Conformational stability and molecular profiles after passage to an ovinized mouse model support emergence of x124 strain after passage of No. 13–7 strain through white-tailed deer.

A) Unfolding curves of were generated from the brains of Tg338 (ovine VRQ PRNP) that were inoculated with x124 scrapie from sheep, WTD scrapie after passage through sheep (sheep #2, sheep #6), and the original 13–7 scrapie inoculum. Curves generated from PrP^Sc from the brains of mice inoculated with x124 or WTD scrapie passaged through sheep were similar with a [GdnHCl]_1/2 near 1.8 M, whereas the original scrapie inoculum was significantly more stable with a [GdnHCl]_1/2 of 3.1 M. B) Western blots of these isolates in Tg338 mice demonstrate a slightly higher apparent molecular mass of the x124 and WTD scrapie isolates than that of the original No. 13–7 inoculum (mAb SHA31).
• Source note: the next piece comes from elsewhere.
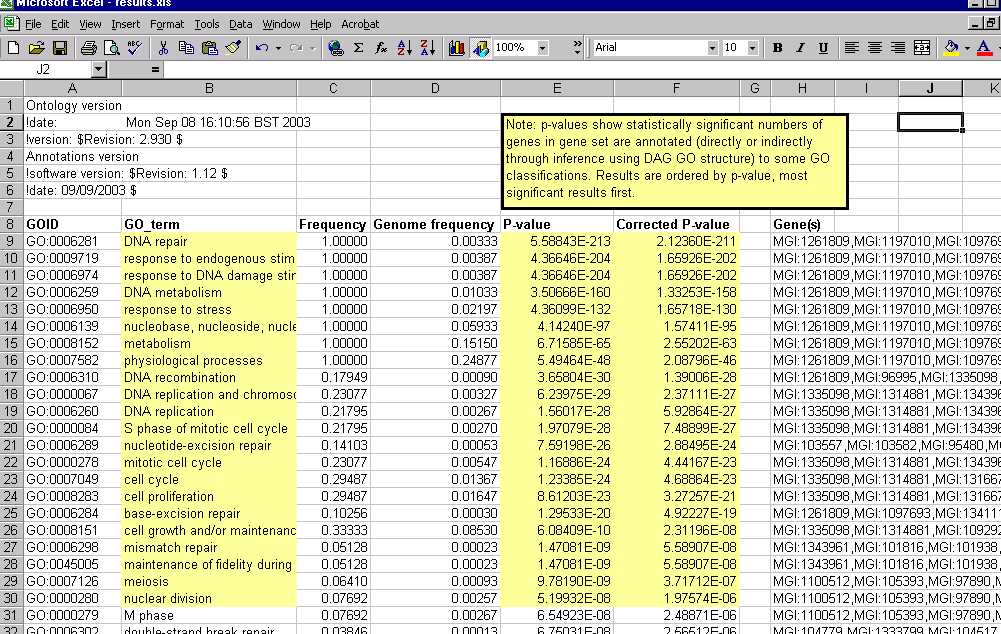Image resolution: width=1001 pixels, height=634 pixels.
Task: Click the AutoSum sigma icon
Action: click(358, 48)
When these tissues are probed with the N-terminal antibody 12B2, binding is present in brain homogenates from mice inoculated with x124 or WTD scrapie passaged through sheep, but not with the No. 13–7 isolate. WTDsc, WTD scrapie agent. Labels in magenta, orange and black indicate brains were used for both western and dot blot assays. [GdnHCl]_1/2, half-maximal denaturation concentration of PrP^Sc. Fapp: fraction of apparent PrP^Sc. ****, p< 0.0001, ns, not statistically significant. Error bars, mean ±SD of data from three mice per group, each mouse brain was analyzed in triplicate.